Was ist der Symmetrisch Tonische Nackenreflex (STNR)?

Der STNR wird im Vierfüßlerstand ausgelöst. Wenn der Kopf angehoben wird, erhöht sich der Strecktonus in den Armen und der Beugetonus in den Hüften. Umgekehrt, wenn der Kopf gesenkt wird, beugen sich die Arme und die Beine strecken sich.

Bedeutung des STNR

  • Stärkung der Nacken- und Rückenmuskulatur: Der STNR stärkt den Muskeltonus der Nacken- und Rückenmuskulatur und ist somit wichtig für die richtige Körperhaltung.
  • Vierfüßlerstand: Der STNR hilft dem Kind, aus der Bauchlage heraus auf Hände und Knie in den Vierfüßlerstand zu kommen.
  • Sehvermögen: Der STNR trainiert auch das Sehvermögen. Beim gebeugten Kopf nach unten schaut das Kind nah, und wenn es den Kopf hebt und nach vorne schaut, wird die Fernsicht trainiert. Dies ist wichtig, um von der Tafel abzuschreiben und sich dann wieder auf sein Heft zu konzentrieren.

Eigenschaften des STNR

  • Entstehung: Ab der 18. Schwangerschaftswoche.
  • Aktiv: Ab dem 6. Lebensmonat.
  • Integration: Im 10. bis 12. Lebensmonat.

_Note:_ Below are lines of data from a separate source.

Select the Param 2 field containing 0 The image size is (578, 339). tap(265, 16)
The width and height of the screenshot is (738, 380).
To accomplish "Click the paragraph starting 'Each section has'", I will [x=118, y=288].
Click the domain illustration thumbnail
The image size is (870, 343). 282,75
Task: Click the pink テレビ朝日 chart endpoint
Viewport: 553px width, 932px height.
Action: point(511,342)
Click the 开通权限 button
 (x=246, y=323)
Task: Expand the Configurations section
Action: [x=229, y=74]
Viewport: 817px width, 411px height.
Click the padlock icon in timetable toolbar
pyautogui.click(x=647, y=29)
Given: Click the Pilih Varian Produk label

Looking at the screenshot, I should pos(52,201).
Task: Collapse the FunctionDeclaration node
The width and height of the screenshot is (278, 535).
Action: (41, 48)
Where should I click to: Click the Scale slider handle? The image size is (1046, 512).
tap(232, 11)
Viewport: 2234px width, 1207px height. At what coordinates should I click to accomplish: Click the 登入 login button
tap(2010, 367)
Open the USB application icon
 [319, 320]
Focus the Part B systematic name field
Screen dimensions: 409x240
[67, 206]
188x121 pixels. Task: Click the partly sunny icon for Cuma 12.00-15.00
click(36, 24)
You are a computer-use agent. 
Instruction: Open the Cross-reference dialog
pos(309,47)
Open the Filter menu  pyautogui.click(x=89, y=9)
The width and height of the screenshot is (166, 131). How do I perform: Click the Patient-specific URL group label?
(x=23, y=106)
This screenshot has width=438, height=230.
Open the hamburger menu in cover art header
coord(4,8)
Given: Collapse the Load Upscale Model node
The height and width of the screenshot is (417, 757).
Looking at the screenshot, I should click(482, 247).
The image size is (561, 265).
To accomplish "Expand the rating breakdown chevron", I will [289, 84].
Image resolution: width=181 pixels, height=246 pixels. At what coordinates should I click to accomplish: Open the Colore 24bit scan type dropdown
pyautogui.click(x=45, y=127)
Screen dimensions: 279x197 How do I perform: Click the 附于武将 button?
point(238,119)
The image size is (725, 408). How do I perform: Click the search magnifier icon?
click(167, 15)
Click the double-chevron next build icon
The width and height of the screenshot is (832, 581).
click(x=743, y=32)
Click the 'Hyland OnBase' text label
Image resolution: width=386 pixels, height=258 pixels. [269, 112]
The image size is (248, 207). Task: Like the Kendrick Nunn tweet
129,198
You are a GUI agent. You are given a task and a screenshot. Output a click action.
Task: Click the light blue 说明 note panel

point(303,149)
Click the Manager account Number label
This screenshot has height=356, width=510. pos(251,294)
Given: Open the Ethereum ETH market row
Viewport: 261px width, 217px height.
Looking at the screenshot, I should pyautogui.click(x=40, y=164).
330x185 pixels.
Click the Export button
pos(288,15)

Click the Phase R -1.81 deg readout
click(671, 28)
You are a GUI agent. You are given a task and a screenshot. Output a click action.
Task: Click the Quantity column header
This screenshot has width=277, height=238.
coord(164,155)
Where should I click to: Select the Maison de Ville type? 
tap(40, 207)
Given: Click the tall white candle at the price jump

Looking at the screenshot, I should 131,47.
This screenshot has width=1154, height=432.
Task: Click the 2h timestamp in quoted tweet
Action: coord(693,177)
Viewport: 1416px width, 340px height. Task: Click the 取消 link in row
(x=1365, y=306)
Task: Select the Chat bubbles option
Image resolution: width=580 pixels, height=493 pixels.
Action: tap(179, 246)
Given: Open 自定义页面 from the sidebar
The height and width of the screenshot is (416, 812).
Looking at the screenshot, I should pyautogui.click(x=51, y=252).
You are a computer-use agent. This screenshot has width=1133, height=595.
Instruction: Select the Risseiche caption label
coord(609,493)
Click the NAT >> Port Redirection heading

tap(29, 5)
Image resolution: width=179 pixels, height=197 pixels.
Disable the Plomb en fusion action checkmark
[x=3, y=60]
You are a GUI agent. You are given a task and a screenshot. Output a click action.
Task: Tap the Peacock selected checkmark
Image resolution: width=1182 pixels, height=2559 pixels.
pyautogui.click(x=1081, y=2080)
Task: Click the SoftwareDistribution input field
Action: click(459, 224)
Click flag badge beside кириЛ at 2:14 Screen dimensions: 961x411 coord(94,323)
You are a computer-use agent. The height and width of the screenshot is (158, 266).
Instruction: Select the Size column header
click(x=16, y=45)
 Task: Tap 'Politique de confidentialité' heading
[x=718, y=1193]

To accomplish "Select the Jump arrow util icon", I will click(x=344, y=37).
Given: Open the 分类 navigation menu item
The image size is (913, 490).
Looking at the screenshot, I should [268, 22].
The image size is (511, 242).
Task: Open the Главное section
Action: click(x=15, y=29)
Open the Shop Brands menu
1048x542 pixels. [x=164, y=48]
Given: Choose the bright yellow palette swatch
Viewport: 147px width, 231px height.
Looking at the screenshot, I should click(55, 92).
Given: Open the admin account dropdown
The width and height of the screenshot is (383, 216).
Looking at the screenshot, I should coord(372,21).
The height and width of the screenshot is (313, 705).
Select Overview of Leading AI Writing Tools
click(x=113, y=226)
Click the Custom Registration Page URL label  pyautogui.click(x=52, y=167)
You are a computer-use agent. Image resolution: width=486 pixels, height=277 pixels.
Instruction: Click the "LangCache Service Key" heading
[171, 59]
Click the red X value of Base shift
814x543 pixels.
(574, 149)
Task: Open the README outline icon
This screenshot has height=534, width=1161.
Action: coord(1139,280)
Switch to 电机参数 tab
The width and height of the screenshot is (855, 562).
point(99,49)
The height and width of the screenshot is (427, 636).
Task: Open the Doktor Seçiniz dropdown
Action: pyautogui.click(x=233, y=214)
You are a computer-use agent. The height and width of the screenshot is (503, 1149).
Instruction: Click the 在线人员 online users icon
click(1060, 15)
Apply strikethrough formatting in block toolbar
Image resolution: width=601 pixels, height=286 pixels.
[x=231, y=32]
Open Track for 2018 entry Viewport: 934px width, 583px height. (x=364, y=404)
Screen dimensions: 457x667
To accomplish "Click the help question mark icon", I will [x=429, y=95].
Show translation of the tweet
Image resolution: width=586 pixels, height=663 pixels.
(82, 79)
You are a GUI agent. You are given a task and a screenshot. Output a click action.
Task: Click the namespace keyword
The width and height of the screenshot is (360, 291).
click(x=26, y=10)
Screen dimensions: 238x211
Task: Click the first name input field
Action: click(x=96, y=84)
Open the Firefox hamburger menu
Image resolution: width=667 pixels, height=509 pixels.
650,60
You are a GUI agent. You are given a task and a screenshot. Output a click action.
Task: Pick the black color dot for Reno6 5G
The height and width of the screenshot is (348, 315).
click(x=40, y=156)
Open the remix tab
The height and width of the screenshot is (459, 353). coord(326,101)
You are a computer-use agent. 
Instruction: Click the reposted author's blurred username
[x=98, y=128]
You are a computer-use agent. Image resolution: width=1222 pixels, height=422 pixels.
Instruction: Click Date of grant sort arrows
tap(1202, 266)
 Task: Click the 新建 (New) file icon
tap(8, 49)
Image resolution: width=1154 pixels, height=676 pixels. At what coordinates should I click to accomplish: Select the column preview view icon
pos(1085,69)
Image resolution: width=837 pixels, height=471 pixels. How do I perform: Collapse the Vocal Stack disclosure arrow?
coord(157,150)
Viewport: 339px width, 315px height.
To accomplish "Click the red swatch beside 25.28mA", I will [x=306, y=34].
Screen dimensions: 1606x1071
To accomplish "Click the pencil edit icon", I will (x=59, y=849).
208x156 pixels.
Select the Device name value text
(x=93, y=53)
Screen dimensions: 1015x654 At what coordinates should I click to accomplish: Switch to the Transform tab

Ursachen für einen persistierenden STNR

Ein persistierender STNR liegt vor, wenn der Reflex über das normale Integrationsalter hinaus aktiv bleibt. Dies kann verschiedene Ursachen haben:

  • Stress oder Krankheit während der Schwangerschaft: Großer Stress oder Krankheit während der Schwangerschaft können die Reflexe beeinflussen, die sich intrauterin entwickeln. Durch großen Stress während der Schwangerschaft erhöht sich die Spannung der Bauchdecke der Mutter. Das nimmt der Embryo wahr und verfällt ebenso in eine Anspannungshaltung.
  • Komplikationen bei der Geburt: Ein Kaiserschnitt oder andere Komplikationen bei der Geburt können die normale Stimulation der Reflexe beeinträchtigen.
  • Mangelnde Stimulation: Wenn ein Reflex nicht ausreichend stimuliert wird, kann er nicht richtig integriert werden.
  • Überwiegend Rückenlage: Wenn ein Kind zum Beispiel überwiegend auf dem Rücken liegt oder viel in Babyschalen oder Babywippen liegt, ist es dem Baby unmöglich, sich selbständig zu drehen, und es kann nur seine Arme und Beine bewegen.
  • Übersprungene Krabbelphase: Aus verschiedenen Gründen kann es sein, dass Kinder die Krabbelphase überspringen. Die Krabbelphase ist aber wichtig für die Entwicklung des STNR.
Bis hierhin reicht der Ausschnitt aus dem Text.